:: Source records ::
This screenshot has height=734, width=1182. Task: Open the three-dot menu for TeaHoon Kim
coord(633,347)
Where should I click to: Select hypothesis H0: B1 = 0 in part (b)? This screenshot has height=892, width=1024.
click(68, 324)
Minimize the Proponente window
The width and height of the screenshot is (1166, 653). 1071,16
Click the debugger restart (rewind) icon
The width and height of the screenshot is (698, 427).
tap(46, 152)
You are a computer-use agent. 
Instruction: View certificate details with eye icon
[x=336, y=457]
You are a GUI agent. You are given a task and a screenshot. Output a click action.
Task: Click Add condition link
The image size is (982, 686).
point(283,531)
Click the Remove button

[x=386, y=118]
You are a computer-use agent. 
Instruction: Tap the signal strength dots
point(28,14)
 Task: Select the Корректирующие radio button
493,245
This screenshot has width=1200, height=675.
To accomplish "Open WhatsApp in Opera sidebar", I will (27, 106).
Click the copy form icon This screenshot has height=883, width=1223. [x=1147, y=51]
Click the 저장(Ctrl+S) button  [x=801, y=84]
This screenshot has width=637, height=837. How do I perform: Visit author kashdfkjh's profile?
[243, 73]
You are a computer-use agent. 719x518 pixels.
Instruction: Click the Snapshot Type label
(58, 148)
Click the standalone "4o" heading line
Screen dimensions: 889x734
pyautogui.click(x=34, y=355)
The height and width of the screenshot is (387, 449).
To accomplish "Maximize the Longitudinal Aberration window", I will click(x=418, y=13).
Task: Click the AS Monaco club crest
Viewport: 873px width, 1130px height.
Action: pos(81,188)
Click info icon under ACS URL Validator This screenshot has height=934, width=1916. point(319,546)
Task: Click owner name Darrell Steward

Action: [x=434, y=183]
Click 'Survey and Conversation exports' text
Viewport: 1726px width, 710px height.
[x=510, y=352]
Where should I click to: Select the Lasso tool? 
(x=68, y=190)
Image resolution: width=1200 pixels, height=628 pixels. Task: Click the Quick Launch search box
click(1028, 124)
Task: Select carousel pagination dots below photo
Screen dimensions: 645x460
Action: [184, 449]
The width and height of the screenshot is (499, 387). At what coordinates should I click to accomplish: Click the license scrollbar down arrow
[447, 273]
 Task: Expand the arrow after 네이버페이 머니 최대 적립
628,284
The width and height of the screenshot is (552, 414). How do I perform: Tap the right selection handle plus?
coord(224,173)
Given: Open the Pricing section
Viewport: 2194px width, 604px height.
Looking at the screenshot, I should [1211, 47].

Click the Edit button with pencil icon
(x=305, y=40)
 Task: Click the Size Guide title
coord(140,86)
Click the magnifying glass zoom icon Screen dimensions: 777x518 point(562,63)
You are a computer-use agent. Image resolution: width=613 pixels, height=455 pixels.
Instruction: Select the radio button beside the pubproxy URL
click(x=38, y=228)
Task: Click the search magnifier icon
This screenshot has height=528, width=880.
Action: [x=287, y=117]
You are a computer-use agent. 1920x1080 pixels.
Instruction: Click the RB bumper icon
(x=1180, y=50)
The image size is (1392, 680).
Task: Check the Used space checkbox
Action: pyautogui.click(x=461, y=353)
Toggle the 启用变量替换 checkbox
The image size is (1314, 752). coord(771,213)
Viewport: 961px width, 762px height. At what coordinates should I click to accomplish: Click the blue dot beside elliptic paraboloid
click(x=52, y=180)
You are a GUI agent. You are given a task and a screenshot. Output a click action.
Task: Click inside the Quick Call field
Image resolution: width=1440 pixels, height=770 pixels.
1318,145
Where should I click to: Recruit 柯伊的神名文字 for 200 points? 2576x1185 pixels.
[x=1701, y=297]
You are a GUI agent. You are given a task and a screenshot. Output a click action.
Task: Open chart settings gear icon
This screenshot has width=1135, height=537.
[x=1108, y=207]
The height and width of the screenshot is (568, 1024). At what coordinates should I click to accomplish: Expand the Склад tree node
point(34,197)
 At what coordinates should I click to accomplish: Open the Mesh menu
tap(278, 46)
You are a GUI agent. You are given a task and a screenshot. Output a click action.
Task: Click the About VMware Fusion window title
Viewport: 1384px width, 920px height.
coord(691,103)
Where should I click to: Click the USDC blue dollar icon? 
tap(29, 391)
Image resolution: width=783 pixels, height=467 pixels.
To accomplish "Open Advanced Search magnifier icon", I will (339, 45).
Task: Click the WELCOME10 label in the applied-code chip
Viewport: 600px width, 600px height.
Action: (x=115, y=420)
:::
- [Assigned task]: Each entry above needs to be output exactly.

- [Output]:
This screenshot has height=734, width=1182. Task: Open the three-dot menu for TeaHoon Kim
coord(633,347)
Where should I click to: Select hypothesis H0: B1 = 0 in part (b)? This screenshot has height=892, width=1024.
click(68, 324)
Minimize the Proponente window
The width and height of the screenshot is (1166, 653). 1071,16
Click the debugger restart (rewind) icon
The width and height of the screenshot is (698, 427).
tap(46, 152)
You are a computer-use agent. 
Instruction: View certificate details with eye icon
[x=336, y=457]
You are a GUI agent. You are given a task and a screenshot. Output a click action.
Task: Click Add condition link
The image size is (982, 686).
point(283,531)
Click the Remove button

[x=386, y=118]
You are a computer-use agent. 
Instruction: Tap the signal strength dots
point(28,14)
 Task: Select the Корректирующие radio button
493,245
This screenshot has width=1200, height=675.
To accomplish "Open WhatsApp in Opera sidebar", I will (27, 106).
Click the copy form icon This screenshot has height=883, width=1223. [x=1147, y=51]
Click the 저장(Ctrl+S) button  [x=801, y=84]
This screenshot has width=637, height=837. How do I perform: Visit author kashdfkjh's profile?
[243, 73]
You are a computer-use agent. 719x518 pixels.
Instruction: Click the Snapshot Type label
(58, 148)
Click the standalone "4o" heading line
Screen dimensions: 889x734
pyautogui.click(x=34, y=355)
The height and width of the screenshot is (387, 449).
To accomplish "Maximize the Longitudinal Aberration window", I will click(x=418, y=13).
Task: Click the AS Monaco club crest
Viewport: 873px width, 1130px height.
Action: pos(81,188)
Click info icon under ACS URL Validator This screenshot has height=934, width=1916. point(319,546)
Task: Click owner name Darrell Steward

Action: [x=434, y=183]
Click 'Survey and Conversation exports' text
Viewport: 1726px width, 710px height.
[x=510, y=352]
Where should I click to: Select the Lasso tool? 
(x=68, y=190)
Image resolution: width=1200 pixels, height=628 pixels. Task: Click the Quick Launch search box
click(1028, 124)
Task: Select carousel pagination dots below photo
Screen dimensions: 645x460
Action: [184, 449]
The width and height of the screenshot is (499, 387). At what coordinates should I click to accomplish: Click the license scrollbar down arrow
[447, 273]
 Task: Expand the arrow after 네이버페이 머니 최대 적립
628,284
The width and height of the screenshot is (552, 414). How do I perform: Tap the right selection handle plus?
coord(224,173)
Given: Open the Pricing section
Viewport: 2194px width, 604px height.
Looking at the screenshot, I should [1211, 47].

Click the Edit button with pencil icon
(x=305, y=40)
 Task: Click the Size Guide title
coord(140,86)
Click the magnifying glass zoom icon Screen dimensions: 777x518 point(562,63)
You are a computer-use agent. Image resolution: width=613 pixels, height=455 pixels.
Instruction: Select the radio button beside the pubproxy URL
click(x=38, y=228)
Task: Click the search magnifier icon
This screenshot has height=528, width=880.
Action: [x=287, y=117]
You are a computer-use agent. 1920x1080 pixels.
Instruction: Click the RB bumper icon
(x=1180, y=50)
The image size is (1392, 680).
Task: Check the Used space checkbox
Action: pyautogui.click(x=461, y=353)
Toggle the 启用变量替换 checkbox
The image size is (1314, 752). coord(771,213)
Viewport: 961px width, 762px height. At what coordinates should I click to accomplish: Click the blue dot beside elliptic paraboloid
click(x=52, y=180)
You are a GUI agent. You are given a task and a screenshot. Output a click action.
Task: Click inside the Quick Call field
Image resolution: width=1440 pixels, height=770 pixels.
1318,145
Where should I click to: Recruit 柯伊的神名文字 for 200 points? 2576x1185 pixels.
[x=1701, y=297]
You are a GUI agent. You are given a task and a screenshot. Output a click action.
Task: Open chart settings gear icon
This screenshot has width=1135, height=537.
[x=1108, y=207]
The height and width of the screenshot is (568, 1024). At what coordinates should I click to accomplish: Expand the Склад tree node
point(34,197)
 At what coordinates should I click to accomplish: Open the Mesh menu
tap(278, 46)
You are a GUI agent. You are given a task and a screenshot. Output a click action.
Task: Click the About VMware Fusion window title
Viewport: 1384px width, 920px height.
coord(691,103)
Where should I click to: Click the USDC blue dollar icon? 
tap(29, 391)
Image resolution: width=783 pixels, height=467 pixels.
To accomplish "Open Advanced Search magnifier icon", I will (339, 45).
Task: Click the WELCOME10 label in the applied-code chip
Viewport: 600px width, 600px height.
Action: (x=115, y=420)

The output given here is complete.